[Effect of tobacco smoking on the course and degree of advancement inflammation in periodontal tissue].Ann Acad Med Stetin. 2010; 56(2):97-105.AA
The destructive periodontal disease is the result of a complex interaction between the subgingival microflora and nonbacterial factors, specifically host and environmental factors. Principal susceptibility factors are genetic conditions of the immunoinflammatory response but tobacco dependence might be the proper risk factor in periodontitis. The aim of the work was to qualify the influence of cotinine and 3'hydroxycotinine as the main metabolites of nicotine, on the course and degree of chronic periodontitis advancement, according to clinical parameters of the periodontium condition among generally healthy heavy smoking adults.
MATERIAL AND METHODS
The study covered two groups of adult patients with periodontitis. One group with tobacco dependence and one group of never smoking patients. The first group comprised of 38 women who were smoking for 5 years without quitting (minimum 10 cigarettes per day).
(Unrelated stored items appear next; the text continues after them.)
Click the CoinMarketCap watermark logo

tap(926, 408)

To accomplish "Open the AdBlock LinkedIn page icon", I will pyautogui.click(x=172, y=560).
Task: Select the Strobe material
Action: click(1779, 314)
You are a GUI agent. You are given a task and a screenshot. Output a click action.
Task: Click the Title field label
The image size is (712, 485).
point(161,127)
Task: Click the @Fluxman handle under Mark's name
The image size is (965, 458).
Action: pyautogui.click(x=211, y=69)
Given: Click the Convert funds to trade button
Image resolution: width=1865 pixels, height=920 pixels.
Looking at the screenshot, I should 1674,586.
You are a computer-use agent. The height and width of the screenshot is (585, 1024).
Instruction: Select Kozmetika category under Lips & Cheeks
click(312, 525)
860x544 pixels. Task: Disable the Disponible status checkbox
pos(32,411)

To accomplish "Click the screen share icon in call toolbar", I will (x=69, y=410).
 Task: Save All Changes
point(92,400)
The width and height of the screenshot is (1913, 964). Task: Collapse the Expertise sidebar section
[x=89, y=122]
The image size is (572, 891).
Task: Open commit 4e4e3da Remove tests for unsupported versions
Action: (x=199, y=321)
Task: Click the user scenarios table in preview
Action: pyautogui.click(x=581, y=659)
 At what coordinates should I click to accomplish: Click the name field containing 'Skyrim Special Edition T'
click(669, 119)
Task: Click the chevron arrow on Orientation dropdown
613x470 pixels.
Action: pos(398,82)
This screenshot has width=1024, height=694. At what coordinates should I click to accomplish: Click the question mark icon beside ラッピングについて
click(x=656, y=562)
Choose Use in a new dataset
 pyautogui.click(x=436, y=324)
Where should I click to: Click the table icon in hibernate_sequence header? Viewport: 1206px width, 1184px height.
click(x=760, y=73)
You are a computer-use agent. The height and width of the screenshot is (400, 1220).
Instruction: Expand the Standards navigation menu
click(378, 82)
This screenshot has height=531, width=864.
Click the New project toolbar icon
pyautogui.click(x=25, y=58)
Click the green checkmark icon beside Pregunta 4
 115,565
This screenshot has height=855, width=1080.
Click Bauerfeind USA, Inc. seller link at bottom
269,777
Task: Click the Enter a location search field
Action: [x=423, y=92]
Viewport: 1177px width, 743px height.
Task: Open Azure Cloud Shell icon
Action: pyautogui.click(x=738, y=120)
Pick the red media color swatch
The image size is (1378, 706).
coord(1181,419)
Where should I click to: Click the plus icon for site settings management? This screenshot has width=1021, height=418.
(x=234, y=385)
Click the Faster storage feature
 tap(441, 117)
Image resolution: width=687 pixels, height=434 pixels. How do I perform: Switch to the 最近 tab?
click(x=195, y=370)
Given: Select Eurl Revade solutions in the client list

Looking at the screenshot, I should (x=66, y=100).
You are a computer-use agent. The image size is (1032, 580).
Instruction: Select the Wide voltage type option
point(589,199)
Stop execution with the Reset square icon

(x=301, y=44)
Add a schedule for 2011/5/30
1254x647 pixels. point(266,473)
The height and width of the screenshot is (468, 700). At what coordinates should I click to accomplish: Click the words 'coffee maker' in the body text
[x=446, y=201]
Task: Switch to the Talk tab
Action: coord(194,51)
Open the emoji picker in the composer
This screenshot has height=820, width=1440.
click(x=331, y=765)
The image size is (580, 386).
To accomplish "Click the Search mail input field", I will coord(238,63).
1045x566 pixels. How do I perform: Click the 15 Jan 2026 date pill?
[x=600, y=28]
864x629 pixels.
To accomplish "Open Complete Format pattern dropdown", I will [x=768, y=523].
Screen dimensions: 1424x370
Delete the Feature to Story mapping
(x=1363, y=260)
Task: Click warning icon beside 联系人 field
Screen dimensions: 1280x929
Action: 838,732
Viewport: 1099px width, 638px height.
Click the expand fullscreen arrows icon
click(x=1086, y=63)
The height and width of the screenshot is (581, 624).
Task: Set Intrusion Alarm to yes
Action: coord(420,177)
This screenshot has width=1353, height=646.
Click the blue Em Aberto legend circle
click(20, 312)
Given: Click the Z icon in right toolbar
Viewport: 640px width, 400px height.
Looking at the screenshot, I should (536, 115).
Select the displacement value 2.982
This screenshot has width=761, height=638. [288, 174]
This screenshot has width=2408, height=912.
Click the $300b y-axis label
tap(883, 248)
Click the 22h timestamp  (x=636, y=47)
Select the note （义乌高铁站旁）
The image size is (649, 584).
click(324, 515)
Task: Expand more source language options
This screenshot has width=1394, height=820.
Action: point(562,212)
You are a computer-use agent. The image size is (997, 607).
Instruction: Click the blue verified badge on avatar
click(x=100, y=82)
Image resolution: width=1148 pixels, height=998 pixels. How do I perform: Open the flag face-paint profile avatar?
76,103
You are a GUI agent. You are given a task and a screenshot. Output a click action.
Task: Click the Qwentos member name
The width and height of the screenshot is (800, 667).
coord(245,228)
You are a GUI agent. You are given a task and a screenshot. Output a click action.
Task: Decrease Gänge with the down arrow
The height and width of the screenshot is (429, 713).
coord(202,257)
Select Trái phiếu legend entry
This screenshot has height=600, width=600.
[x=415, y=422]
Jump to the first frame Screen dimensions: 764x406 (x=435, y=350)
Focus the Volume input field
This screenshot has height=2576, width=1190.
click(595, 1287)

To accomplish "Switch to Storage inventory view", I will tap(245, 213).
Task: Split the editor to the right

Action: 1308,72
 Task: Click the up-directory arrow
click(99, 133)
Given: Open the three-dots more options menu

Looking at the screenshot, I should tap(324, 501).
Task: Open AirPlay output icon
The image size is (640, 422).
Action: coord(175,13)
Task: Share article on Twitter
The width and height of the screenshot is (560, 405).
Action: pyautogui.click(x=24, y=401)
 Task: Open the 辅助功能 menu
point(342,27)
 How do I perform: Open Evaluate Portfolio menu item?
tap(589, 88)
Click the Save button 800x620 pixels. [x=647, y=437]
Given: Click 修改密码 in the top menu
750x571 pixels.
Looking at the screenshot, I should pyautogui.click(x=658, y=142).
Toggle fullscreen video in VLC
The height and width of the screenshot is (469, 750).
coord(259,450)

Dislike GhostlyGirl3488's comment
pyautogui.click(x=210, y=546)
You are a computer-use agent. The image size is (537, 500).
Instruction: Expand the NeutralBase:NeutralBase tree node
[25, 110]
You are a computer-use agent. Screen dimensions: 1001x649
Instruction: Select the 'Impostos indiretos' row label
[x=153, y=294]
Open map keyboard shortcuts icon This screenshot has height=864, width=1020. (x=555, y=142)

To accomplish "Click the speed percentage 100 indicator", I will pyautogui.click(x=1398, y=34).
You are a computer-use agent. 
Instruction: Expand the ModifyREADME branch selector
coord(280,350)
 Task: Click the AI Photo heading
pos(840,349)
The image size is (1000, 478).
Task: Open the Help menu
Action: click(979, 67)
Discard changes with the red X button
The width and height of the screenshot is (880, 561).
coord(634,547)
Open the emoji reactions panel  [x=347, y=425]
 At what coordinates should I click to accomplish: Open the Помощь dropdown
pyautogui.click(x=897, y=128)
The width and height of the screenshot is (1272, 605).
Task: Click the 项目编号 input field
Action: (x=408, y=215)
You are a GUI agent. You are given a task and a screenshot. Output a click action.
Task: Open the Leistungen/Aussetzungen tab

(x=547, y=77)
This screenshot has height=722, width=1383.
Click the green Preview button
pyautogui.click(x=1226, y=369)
The second group was made up of 47 men who never smoked. The patients from the second group formed the control group being relative to the heavy smoking patients with chronic periodontitis. In the examined groups there were 43 women from amongst which 18 were smokers and 25 who have never smoked. Among the 42 males that were in the examined groups 20 of them were heavy smokers and 22 nonsmokers. All the participants were qualified to groups based on information from an interview, clinical examination, an analysis of x-ray images and a questionnaire defining their addiction to tobacco smoking. Clinical measurements and biological material were taken by the author of the work in homogeneous conditions of a dental surgery. The following clinical parameters were evaluated: approximal plaque index (API), sulcus bleeding index (SBI), depth of periodontal pockets (PD), clinical attachment level (CAL), recession depth and width recession of periodontal tissues, number of furcated teeth and the furcation class, number and degree of teeth mobility, number of retained teeth as well as the number of teeth lost resulting from periodontitis. After obtaining consent from the Bioethical Committee of Pomeranian Medical University in Szczecin the biological material consisted of blood serum withdrawn from each patient that was qualified to the examined group.
RESULTS AND CONCLUSIONS
Received results of studies were subjected to statistical analysis by using a computer software Statistica P1 version 7.1. Investigations have shown characteristic both clinical and statistical differences including a correlation between the measured average value indicators among the smokers as well as non-smokers with chronic periodontitis. The research revealed a positive correlation in the number of retained teeth with the number of lost teeth and smoking. In the group of smokers the percent of retained teeth was greatly lower, however, the percent of lost teeth much higher in comparison to the group of nonsmokers. The level of hygiene was comparable in both groups, but the lesions were more intense in smokers. Hence, taking into account the level of hygiene, the habit of smoking had an independent effect on the advancement degree of periodontitis. Among the smokers a significant fewer percent was noticed of bleeding sites during the probing of the depth of pockets despite a comparable hygiene level. The advancement of destructive lesions of periodontal tissues remains in correlation with the habit of smoking tobacco. The studies confirm a greater destruction of the alveolar bone, bigger probing attachment loss and a higher percent of teeth indicating mobility as well as furcation among heavy smokers.